On walking back to the campingcar we were very surprised to see all the lights back on. Got inside and it was though nothing had happened, all domestic electrics were working normally.

So what was going on, why did we have a blackout and how did it reset? The only thing I can think is that there is some trip - not mentioned anywhere in the manual - that tripped and then auto reset.

We did have the engine heater heating the whole vehicle up for the six hour trip, and most unusually for me I did leave the domestic electrics on for the drive which I don't normally do.

Anyone have any bright ideas what went on?

Chris


----------



## 242633 (Oct 21, 2021)

Chris46 said:


> Hi. We have a 2002 Rapido 710F. After a six hour drive last Tuesday we arrived at our overnight campsite stop later than we had planned at 5pm so dark, drove onto our pitch and switched off the engine. Was switching the domestic lights on when suddenly we had a blackout, the entire domestic board was dead.
> 
> Dumbfounded, we were stuck for what to do, but we did need the loo as did our dog, so we satisfied the dog and checked out the toilet block.
> 
> ...


I am pretty clueless [ok, totally clueless] about electrics, so I'm probably wayoff beam, but were you on EHU when the lights failed? Some of the EHUs we've used have an auto reset button at the bollard after about a 30 seconds wait, so if the heating switching on coincided with the lights being on and tripping the bollard, the reset during a period when the heating wasn't firing up might explain it ...

Steve


----------



## Chris46 (Dec 17, 2021)

No Steve, hadn't got as far as getting out the car, so no EHU at that time


----------



## Drew (May 30, 2005)

From your explanation it would appear that there is a major connection problem. As your vehicle is 19 years old I would suggest that it maybe down to a bad earth connection, probably somewhere on the chassis.

Work your way round the vehicle starting at the battery, cleaning as many joints and connectors as possible. A tedious job but without actually being in attendance it is all I can suggest.


----------



## Chris46 (Dec 17, 2021)

Thanks Drew, good point re the age, I will look at that when I can.


----------



## jiwawa (Jun 22, 2007)

I had a situation where my 12v electrics would go off then come on again later - I only knew this because the clock on the controller would be at the wrong time. It was quite random as to when it would happen. What eventually fixed it was when I pressed home all the fuses on the EBL. Tho none of them looked to be loose I'm guessing the 12v was cos I've had no trouble since.

I'd had some work done to the van shortly before that n I'm guessing that's when it was pulled n not replaced fully.


----------



## Glandwr (Jun 12, 2006)

Not talking from knowledge or experience but from guessing what could cause such an effect. Could there be a relay somewhere designed to switch from vehicle battery (alternator) to leisure battery to power the 12v electrics when the ignition is turned off? And that relay is playing up.

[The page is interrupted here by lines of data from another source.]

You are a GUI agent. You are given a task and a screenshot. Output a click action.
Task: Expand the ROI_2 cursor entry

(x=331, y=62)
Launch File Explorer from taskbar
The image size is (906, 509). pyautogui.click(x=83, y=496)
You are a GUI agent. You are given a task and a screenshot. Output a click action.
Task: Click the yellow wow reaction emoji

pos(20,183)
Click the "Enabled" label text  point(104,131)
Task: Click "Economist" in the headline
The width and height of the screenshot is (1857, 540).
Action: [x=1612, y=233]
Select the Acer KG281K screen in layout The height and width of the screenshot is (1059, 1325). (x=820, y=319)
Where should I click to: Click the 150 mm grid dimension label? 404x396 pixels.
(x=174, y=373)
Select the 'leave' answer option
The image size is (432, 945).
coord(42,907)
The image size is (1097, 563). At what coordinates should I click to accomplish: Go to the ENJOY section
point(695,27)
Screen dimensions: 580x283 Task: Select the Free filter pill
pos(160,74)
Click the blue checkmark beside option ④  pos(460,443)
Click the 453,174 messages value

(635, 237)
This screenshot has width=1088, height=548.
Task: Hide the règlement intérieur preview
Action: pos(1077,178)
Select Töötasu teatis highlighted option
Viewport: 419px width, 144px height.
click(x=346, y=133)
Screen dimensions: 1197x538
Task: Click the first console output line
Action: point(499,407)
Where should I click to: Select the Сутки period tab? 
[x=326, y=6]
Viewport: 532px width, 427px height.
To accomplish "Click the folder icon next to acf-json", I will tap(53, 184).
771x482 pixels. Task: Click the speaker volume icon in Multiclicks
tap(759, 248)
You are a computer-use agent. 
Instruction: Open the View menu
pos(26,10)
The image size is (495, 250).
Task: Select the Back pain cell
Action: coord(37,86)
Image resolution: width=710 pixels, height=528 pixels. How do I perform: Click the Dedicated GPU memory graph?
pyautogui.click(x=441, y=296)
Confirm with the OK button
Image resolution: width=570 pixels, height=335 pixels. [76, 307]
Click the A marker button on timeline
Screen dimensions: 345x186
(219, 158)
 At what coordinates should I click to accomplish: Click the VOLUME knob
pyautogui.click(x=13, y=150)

And in this case the contact on one side of the relay was broken but not quite made on the other side. The "resetting" could simply be the spring in the relay _eventually_ forcing the contacts together.

I do know that the are relays in MHs that switch 3 way fridges on and off the alternator and retract satellite dishes etc.


----------



## Chris46 (Dec 17, 2021)

Just for the record - this problem seems to have been resolved, thank goodness. It happened again, no power anywhere, but by this time the vehicle was in her storage unit so not in use as it were and I had purchased from a source in France a replacement battery connector/separator, as the unit fitted would not charge the engine battery when on mains power or when the solar panel was charging. I had been putting off the fitting of the new unit - well, it was cold at the time and I needed to ensure the connections from the old unit were connected to the correct terminal on the new unit, but having been forced into bitting the bullet it all went very easily and now everything works as it should.

Glandwr mentioned a possible rely fault. The battery separator/connector unit has solid state ones and I think that that may well have been the problem, but who knows, certainly not me!

Chris


----------